**EXERCISE DIRECTIONS:** Go through the data below and work out how many lines contain "agent"; the answer is the number alone.

**STUDY MATERIAL:**
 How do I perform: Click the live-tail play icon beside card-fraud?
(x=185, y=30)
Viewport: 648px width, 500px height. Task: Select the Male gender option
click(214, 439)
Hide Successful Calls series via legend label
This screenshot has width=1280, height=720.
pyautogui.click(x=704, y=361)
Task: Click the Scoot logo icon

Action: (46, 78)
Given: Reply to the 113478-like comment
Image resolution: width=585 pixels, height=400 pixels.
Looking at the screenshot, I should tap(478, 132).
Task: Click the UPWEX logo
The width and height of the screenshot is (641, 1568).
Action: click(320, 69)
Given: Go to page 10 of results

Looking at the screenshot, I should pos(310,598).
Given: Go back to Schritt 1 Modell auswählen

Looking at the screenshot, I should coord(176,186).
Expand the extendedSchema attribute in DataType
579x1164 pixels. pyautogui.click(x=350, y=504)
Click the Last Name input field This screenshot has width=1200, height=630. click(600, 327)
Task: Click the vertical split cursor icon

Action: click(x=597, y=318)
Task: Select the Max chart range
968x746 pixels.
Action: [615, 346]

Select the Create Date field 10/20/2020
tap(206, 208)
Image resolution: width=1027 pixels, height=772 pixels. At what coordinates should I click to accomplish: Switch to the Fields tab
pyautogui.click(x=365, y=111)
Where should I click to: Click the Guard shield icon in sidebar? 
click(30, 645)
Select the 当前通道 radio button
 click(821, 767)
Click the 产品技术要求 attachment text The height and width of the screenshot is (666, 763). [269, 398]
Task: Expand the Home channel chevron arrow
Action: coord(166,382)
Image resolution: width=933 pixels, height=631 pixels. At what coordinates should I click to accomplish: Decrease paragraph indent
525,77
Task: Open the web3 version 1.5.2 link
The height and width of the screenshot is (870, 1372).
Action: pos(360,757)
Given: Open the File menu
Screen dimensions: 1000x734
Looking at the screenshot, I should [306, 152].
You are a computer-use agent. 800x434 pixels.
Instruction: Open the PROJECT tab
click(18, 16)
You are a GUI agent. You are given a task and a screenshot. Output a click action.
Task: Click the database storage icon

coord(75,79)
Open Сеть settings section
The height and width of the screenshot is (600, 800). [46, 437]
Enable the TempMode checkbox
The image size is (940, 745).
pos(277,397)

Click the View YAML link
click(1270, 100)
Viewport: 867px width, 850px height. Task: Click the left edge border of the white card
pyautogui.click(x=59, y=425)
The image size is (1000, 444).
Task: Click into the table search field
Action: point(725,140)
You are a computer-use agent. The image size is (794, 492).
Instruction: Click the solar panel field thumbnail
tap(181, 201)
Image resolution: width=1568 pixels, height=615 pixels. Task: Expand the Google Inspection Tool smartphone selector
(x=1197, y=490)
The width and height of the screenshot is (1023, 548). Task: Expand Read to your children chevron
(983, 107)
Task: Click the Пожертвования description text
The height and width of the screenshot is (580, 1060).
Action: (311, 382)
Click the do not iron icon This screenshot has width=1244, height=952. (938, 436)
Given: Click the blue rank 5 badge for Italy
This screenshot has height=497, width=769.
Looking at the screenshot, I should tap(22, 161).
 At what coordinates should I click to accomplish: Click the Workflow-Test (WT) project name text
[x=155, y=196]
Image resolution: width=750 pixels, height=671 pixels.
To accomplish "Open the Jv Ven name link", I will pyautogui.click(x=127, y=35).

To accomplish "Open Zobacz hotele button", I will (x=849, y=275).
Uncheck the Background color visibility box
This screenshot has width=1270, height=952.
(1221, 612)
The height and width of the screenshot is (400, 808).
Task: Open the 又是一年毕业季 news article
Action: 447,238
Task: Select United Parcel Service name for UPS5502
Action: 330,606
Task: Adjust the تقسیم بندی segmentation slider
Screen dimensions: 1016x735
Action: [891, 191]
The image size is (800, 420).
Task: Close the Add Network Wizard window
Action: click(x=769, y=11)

**COMPLETED TASK:** 3